## Problem 

### The problem being examined today is customers leaving the telco firm. This is referred to as 'churn.' We know that customers leave, but the firm would like to understand why it is that they leave. While customers can leave for any reason at any time, there are factors which will influence their choice to leave. This presentation will seek to understand and predict, to some degree, factors that the telco firm has control over which may lead to customers leaving them. 

In [1]:
# standard modules
import seaborn as sns
import pandas as pd
import numpy as np
import os
#import math

# Modules for Displaying Figures
import matplotlib.pyplot as plt
import scipy.stats as stats


# Data Science Modules 
from sklearn.tree import DecisionTreeClassifier, plot_tree, export_text
from sklearn.model_selection import train_test_split
from sklearn.metrics import classification_report, confusion_matrix, plot_confusion_matrix, ConfusionMatrixDisplay
from sklearn.ensemble import RandomForestClassifier
from sklearn.linear_model import LogisticRegression
from sklearn.model_selection import train_test_split
from sklearn.neighbors import KNeighborsClassifier

# My modules
import src.acquire as ac
import src.prepare as pp
import src.helper as helper
import src.evaluate as evaluate

# Turn off the red warnings
import warnings
warnings.filterwarnings("ignore")

The following datasets are available:
telco


In [2]:
# quick data acquisition
telco = ac.get_telco_data()

## Hypothesis from theory:
- tenure will have negative correlation with churning (longer a customer, less likely to leave)
- price will have a positive correlation with churning (the higher the price, the more likely a person is to leave)
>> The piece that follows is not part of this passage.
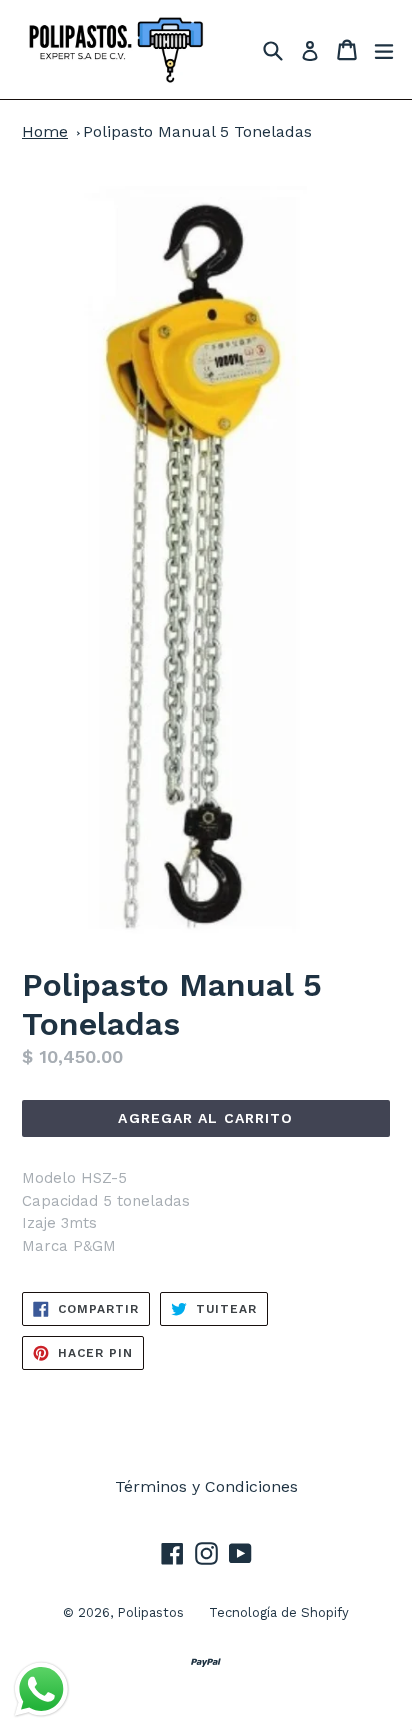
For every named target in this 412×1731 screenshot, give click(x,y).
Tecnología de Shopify (279, 1612)
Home (45, 131)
## Dictionary of key features in data:
>>
churn - Customers who left telco  
tenure - The duration a customer stayed with telco in the 6 year window  
monthly_charges - the amount charged to the customer for services which telco provided  
>>

- Several other desciptive features per customer remain in the dataset but they are not theoretically important for our model. Those features will undoutably have issues with multicollinearity which our currently used tools can not adequately handle the issue which will be addressed at the end. For now, understand we can only mitigate the issue with a simple model. 

- Besides, a simple model performs quickly. 

In [None]:
demo = telco.groupby(['contract_type']).mean().drop(columns=['payment_type_id', 'internet_service_type_id', 'contract_type_id', 'senior_citizen'])
demo

In [None]:
# begin gathering our data and transforming it to useful for analysis
train, validate, test, x_train, y_train, x_validate, y_validate, x_test, y_test = pp.model_telco_data(telco)
base = evaluate.baseline(telco, 'churn')

# running models before discussion begins
decision_tree = evaluate.decision_tree_model(x_train, y_train, x_test, y_test)
knn7 = evaluate.knn7_model(x_train, y_train, x_test, y_test)
knn10 = evaluate.knn10_model(x_train, y_train, x_test, y_test)
models_compared = [base, decision_tree, knn7, knn10]
telco = ac.get_telco_data()

In [None]:
telco.groupby(['churn']).sum()

In [None]:
evaluate.make_pie(telco, 'churn')

### Based on our graphic, we can see that a lot of telco's customers churned. This is what we will be investigating.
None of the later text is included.